Topic steering targets AI models that use external content, such as search results. An attacker hides a fake conversation inside that external content. The fake conversation starts with a harmless topic and then shifts toward a malicious instruction. A final prompt pushes the model to follow the injected instruction instead of your original request.

Use this attack pack to test for this type of subtle prompt injection and reduce the risk of hard-to-detect manipulation.

Comprehensive AI Security Index leaderboard

In the Comprehensive AI Security Index (CASI) leaderboard, you can review attack success rate and vulnerabilities by intent category. To do so:

1. Go to Reports
2. Select the CASI leaderboard tab
3. Select the report of your choice.

• CASI leaderboard models are tested with a subset of the 10,000+ attacks in the monthly Signature attack pack. This month's leaderboard uses 3,682 signature attacks.
• The leaderboard shows results from the most recent attack pack by default. To view older results, select Filter, and then change the Attack pack selection.
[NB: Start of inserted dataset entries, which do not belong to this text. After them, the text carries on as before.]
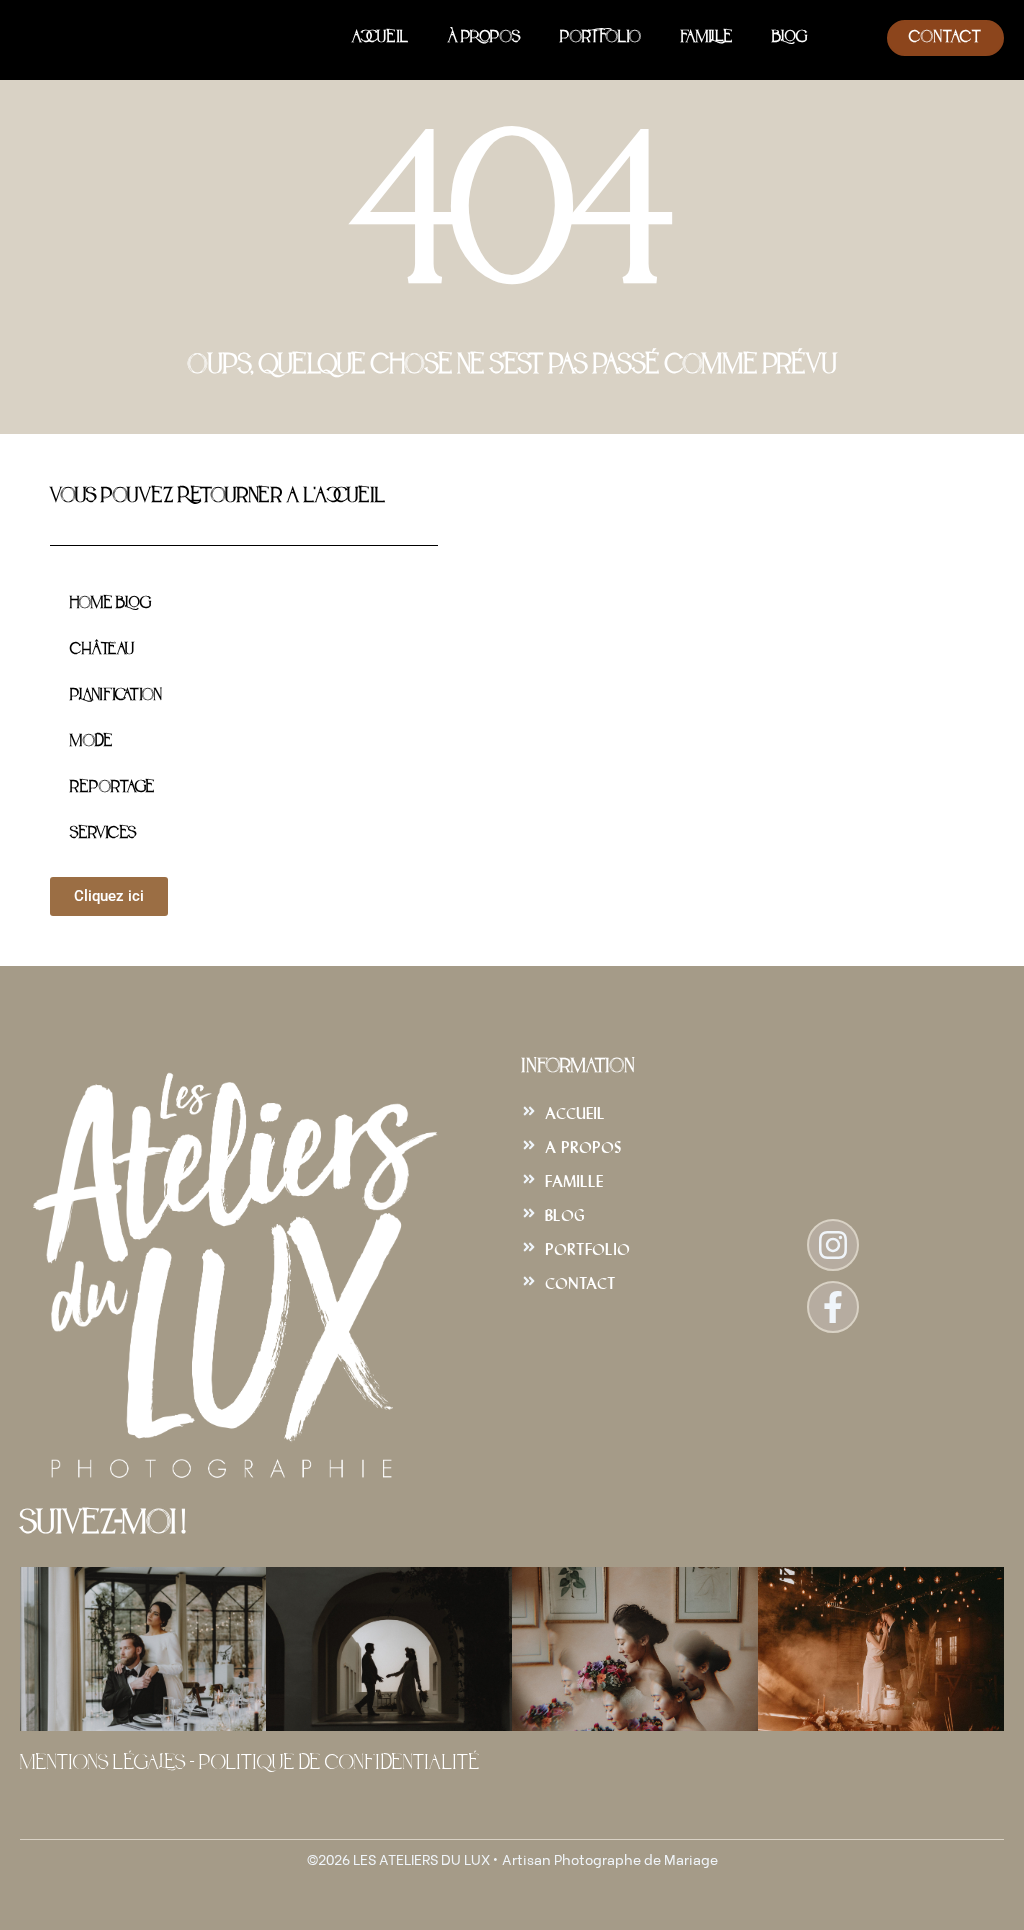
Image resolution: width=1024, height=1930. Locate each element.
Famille (706, 38)
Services (103, 834)
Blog (789, 38)
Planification (115, 696)
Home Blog (110, 604)
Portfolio (600, 38)
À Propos (484, 38)
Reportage (112, 788)
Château (102, 650)
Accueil (380, 38)
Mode (91, 742)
April leaderboard evaluates 63 models

The CASI leaderboard now includes results from the April attack pack. We tested 63 models. CASI scores range from 98 (four Anthropic models) to 14 (xAI grok-3-mini). New entrants on the leaderboard include:

• NVIDIA Nemotron Super 120B
• MiniMax M2.5
• Qwen3 Max Thinking

For detailed analysis of this month's results and trends, see F5's AI Security Insights.
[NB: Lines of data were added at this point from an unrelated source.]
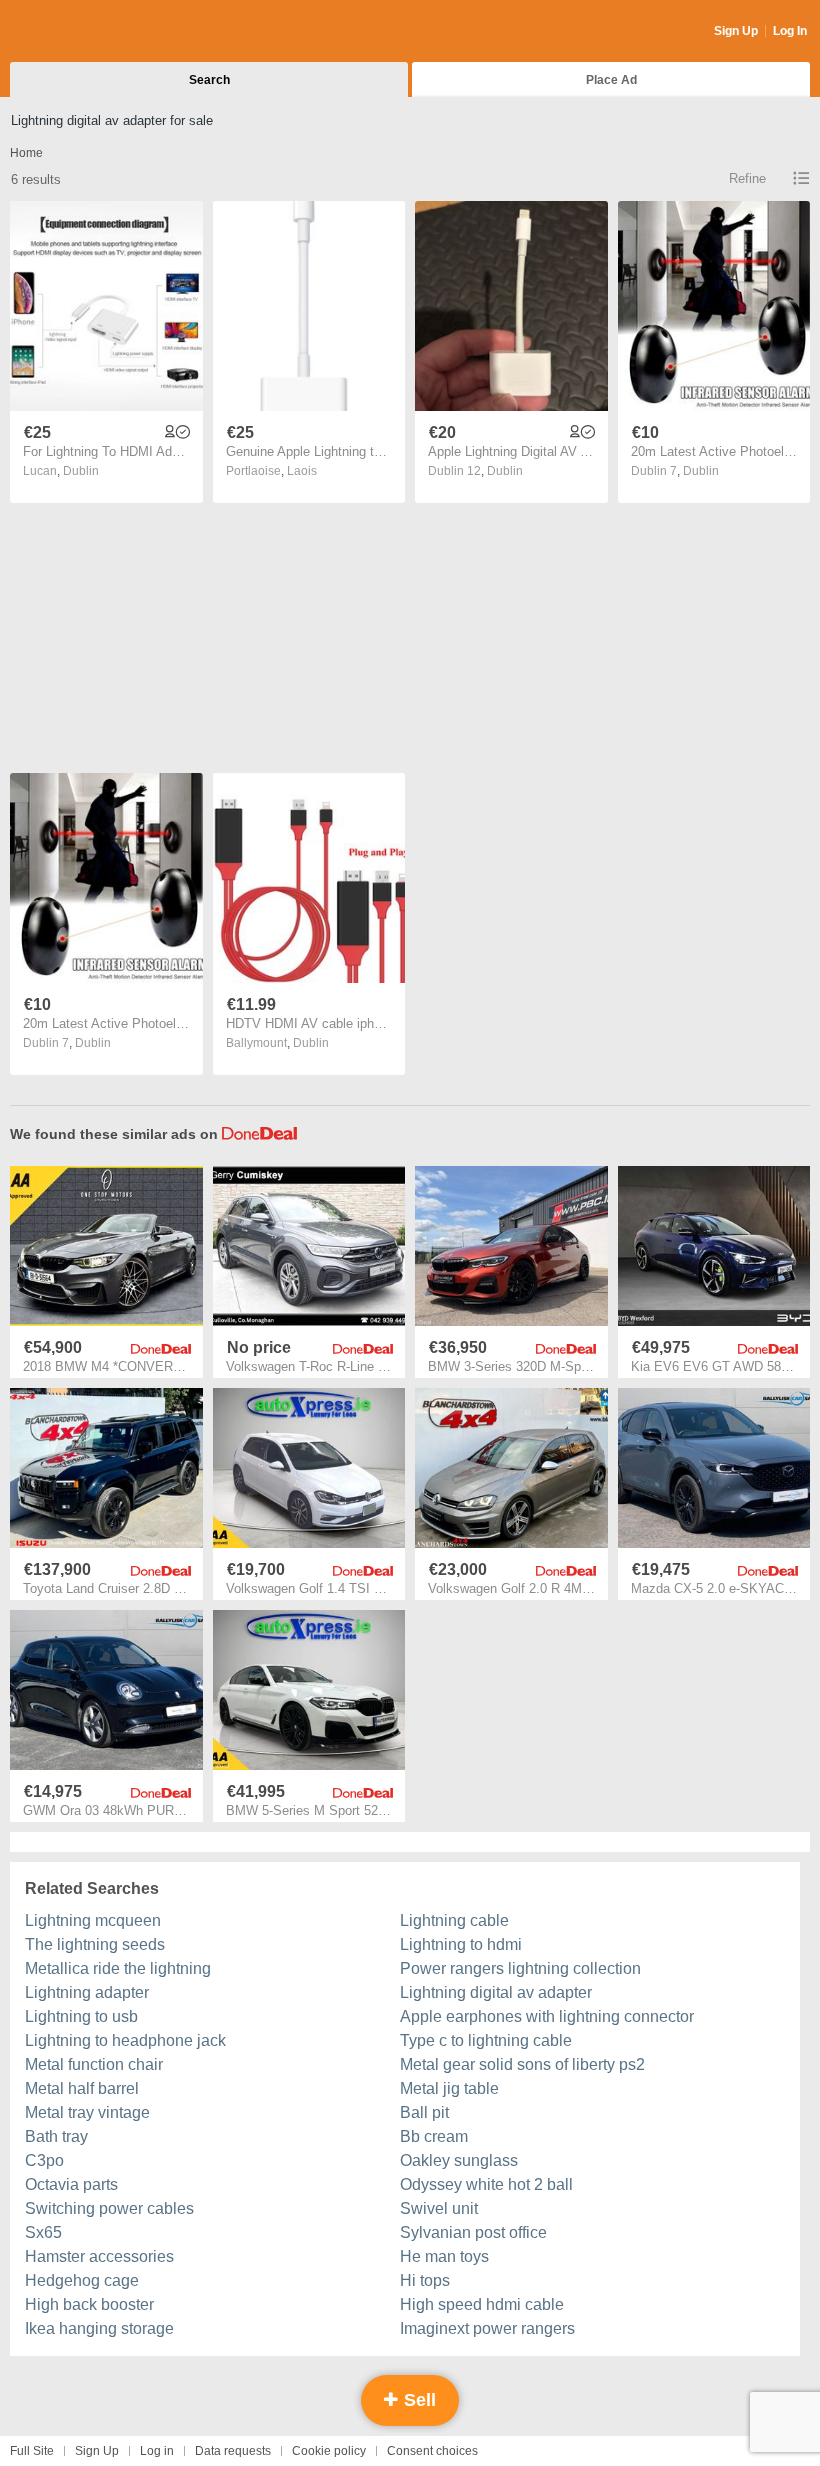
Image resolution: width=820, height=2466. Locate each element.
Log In (790, 31)
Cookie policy (329, 2451)
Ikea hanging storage (99, 2328)
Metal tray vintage (87, 2112)
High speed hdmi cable (482, 2304)
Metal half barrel (82, 2088)
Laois (302, 471)
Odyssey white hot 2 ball (486, 2184)
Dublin (81, 471)
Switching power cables (109, 2208)
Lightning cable (454, 1920)
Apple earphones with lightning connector (547, 2016)
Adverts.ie (88, 32)
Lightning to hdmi (461, 1944)
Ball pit (424, 2112)
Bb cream (434, 2136)
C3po (44, 2160)
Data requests (233, 2451)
Usability improvements for reports

These updates reduce required steps when you work with reports:

• In Reports, the raw data view now opens in the same tab and includes breadcrumbs. You can return to the report with your browser Back button or breadcrumbs.
• You can now delete a report in the UI. Next to the report, select the More options (three dots) menu. Previously, you could delete reports only through the API.

AI Guardrails

Fingerprints for Anthropic connections

Agent fingerprints now supports all Anthropic connections, including Claude code. Previously, fingerprints were limited to an OpenAI-compatible API connection.
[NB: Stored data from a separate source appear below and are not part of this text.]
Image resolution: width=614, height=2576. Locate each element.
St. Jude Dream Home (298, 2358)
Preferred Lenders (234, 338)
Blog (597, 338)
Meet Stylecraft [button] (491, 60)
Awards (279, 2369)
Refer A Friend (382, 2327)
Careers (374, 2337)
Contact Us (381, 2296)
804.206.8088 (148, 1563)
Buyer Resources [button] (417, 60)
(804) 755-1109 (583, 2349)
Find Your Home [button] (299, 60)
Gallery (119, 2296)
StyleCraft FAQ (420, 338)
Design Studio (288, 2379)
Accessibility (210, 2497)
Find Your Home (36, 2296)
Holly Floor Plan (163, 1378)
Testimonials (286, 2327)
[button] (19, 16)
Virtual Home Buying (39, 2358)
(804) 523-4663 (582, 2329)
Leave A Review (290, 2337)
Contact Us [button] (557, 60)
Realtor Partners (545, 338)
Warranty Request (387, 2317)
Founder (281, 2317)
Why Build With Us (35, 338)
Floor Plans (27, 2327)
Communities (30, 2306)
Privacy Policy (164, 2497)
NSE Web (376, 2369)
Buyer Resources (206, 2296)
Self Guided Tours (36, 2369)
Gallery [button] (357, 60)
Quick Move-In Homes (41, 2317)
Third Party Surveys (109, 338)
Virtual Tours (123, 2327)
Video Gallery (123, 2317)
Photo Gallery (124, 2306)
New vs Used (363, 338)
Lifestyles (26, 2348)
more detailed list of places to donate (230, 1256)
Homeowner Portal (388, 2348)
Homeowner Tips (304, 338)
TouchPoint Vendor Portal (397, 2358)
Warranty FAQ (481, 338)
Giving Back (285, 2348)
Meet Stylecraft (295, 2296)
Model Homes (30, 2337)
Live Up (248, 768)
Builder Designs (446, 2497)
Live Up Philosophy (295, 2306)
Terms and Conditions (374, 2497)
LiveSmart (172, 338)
Deprecated options now removed

We found several features that were not being used. We previously deprecated them, and are now removing them in this release:

• Global search modal. Pages in the product have their own search fields for locating information specific to that topic.

• Legacy guardrails. These have been deprecated for over a year.

• Guardrails sharing. Use the import/export feature for sharing guardrails across deployments.

• API endpoints. In the last release we announced three API endpoints that had been deprecated. Those endpoints are now removed:

• /backend/v1/endpoints

• /backend/v1/endpoint

• /backend/v1/groups

Resolved issues

Agent fingerprints

• Fixed an issue that caused fingerprints to fail to render.

Attack campaigns

• Updated the filter list to show Agentic resistance instead of Agentic warfare.

Connections

• Fixed an issue where model toggle settings from an OpenAI connection carried over and affected new Anthropic connections.

Dashboard

• Fixed an issue where some users saw every prompt as blocked. Prompt history showed the prompts were not blocked.

Guardrails

• Added a loading indicator in the Update window when Guardrail actions take longer than expected.
• Fixed an issue where users without permission could select Update.
• Fixed a visual flicker in the Update dialog.

Navigation

• Hid empty navigation lists for unauthorized users.

Projects

• Updated the Add member dialog to replace Group with Project.

Prompt history

• Show a red error tag in scan details when a guardrail fails to run.

Reports

• Fixed an intermittent issue where the Raw data view didn't load more results when you scrolled, after modifying the sort order.
• Fixed an issue in the Raw data view where sorting a column showed results outside the active filter.
• Fixed an issue where you couldn't select the Reports breadcrumb or the Reports menu item while viewing raw data.
• Fixed an issue where refreshing the browser while viewing an in-progress campaign caused the page to stop responding with an "unexpected error" message.
• Fixed an issue where the campaign name disappeared after you returned from the Fingerprints page.

Upload dataset

• Updated the dataset details to show the Deleted package message when appropriate.